§ Исходный фрагмент:
********************

ПАМЯТИ ВЕЛИКОГО АРТИСТА 3 июля 2002 года в Германии скончался, не дожив три недели до своего 88-летия, великий певец Михаил Александрович... Лет пять назад, когда он побывал в Израиле, я взял у него интервью, которое было опубликовано. Думаю, читателям будет небезынтересно вновь вспомнить этого незаурядного человека с необыкновенно мощным энергетическим и артистическим потенциалом. Интервью перепечатывается с небольшими сокращениями.
Спросите людей старшего поколения, и они скажут вам, что он был невероятно, фантастически знаменит. Достаточно сказать, что в СССР он выпустил 70 пластинок общим тиражом в 2 миллиона. Его взрослая племянница, живущая в Израиле, говорит: "Когда в Риге мы шли с дядей Мишей по улице, люди оборачивались". Другая женщина сказала: "Голос Александровича был наслаждением, от которого невозможно было оторваться".

********************

§ Исходные данные:
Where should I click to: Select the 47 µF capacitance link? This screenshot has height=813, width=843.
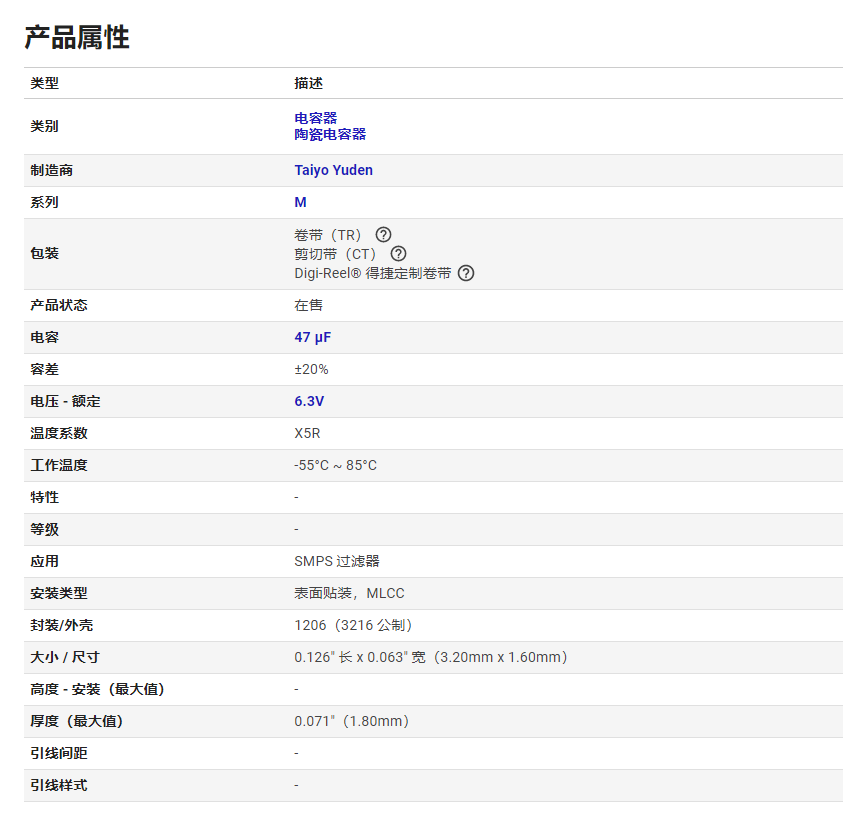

********************

§ Условие задания:
Отредактируйте исходный фрагмент: перепишите его часть между словами «ПАМЯТИ ВЕЛИКОГО АРТИСТА» и «с небольшими сокращениями.» включительно, заменив «великий певец» на «выдающийся певец». Этот материал приведен отдельно от исходного фрагмента.

§ Письменное решение:
ПАМЯТИ ВЕЛИКОГО АРТИСТА 3 июля 2002 года в Германии скончался, не дожив три недели до своего 88-летия, выдающийся певец Михаил Александрович... Лет пять назад, когда он побывал в Израиле, я взял у него интервью, которое было опубликовано. Думаю, читателям будет небезынтересно вновь вспомнить этого незаурядного человека с необыкновенно мощным энергетическим и артистическим потенциалом. Интервью перепечатывается с небольшими сокращениями.